WORK REQUEST: Within the data that follows, how many lines contain the word "computer"? Reply with only the number.

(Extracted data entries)
[Start of section]
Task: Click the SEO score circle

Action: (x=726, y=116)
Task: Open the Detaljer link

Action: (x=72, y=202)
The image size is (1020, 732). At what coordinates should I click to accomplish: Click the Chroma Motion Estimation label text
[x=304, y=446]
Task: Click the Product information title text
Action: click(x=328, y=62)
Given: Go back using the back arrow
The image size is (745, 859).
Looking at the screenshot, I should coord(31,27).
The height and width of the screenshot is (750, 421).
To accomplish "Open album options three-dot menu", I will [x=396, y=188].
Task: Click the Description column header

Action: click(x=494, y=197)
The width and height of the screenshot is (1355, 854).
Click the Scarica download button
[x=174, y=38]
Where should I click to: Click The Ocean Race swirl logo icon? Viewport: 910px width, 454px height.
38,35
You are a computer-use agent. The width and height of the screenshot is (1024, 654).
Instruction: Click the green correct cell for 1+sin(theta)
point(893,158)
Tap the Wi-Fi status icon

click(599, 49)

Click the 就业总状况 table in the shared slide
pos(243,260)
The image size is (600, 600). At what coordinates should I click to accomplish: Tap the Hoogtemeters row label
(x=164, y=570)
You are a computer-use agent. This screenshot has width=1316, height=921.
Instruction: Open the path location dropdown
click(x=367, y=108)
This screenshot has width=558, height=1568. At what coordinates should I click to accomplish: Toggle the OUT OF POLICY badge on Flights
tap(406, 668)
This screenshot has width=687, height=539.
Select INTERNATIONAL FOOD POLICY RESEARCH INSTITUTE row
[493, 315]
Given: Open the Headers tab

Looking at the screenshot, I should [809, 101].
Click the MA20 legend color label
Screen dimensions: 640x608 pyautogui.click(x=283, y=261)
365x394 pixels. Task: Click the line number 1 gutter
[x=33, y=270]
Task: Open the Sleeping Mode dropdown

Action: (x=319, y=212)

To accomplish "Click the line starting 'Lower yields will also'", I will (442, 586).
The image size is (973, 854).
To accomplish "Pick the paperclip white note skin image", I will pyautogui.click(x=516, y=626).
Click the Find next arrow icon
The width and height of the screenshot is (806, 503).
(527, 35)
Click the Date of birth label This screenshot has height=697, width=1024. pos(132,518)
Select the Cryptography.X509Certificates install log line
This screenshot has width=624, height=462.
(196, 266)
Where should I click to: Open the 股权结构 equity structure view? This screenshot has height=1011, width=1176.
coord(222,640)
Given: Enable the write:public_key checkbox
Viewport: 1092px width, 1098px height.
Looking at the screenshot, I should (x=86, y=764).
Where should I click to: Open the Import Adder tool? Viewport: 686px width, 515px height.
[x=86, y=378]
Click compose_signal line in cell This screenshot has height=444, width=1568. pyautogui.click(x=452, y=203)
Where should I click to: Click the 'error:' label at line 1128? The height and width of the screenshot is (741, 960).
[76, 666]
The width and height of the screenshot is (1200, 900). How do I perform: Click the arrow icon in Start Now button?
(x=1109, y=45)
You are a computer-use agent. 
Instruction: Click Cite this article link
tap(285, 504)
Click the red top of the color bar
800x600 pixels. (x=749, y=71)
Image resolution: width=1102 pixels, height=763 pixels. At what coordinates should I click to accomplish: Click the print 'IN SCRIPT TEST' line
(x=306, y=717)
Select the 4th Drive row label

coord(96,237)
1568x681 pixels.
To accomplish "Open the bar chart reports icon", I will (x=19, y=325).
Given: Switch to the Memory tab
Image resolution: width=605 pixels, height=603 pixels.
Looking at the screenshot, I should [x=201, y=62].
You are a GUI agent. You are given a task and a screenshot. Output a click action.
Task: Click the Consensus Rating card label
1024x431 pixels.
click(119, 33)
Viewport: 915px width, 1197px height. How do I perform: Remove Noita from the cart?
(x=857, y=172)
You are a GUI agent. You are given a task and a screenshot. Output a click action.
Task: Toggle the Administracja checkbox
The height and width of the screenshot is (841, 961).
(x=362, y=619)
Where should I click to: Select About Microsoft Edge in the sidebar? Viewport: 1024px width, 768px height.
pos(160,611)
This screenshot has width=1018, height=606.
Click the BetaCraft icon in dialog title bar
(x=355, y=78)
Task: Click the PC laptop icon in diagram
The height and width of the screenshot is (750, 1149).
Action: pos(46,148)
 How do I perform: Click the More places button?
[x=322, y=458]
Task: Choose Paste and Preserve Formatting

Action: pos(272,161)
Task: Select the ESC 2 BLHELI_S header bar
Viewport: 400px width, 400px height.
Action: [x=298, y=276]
[End of section]
OUTPUT FOR THIS EXERCISE: 3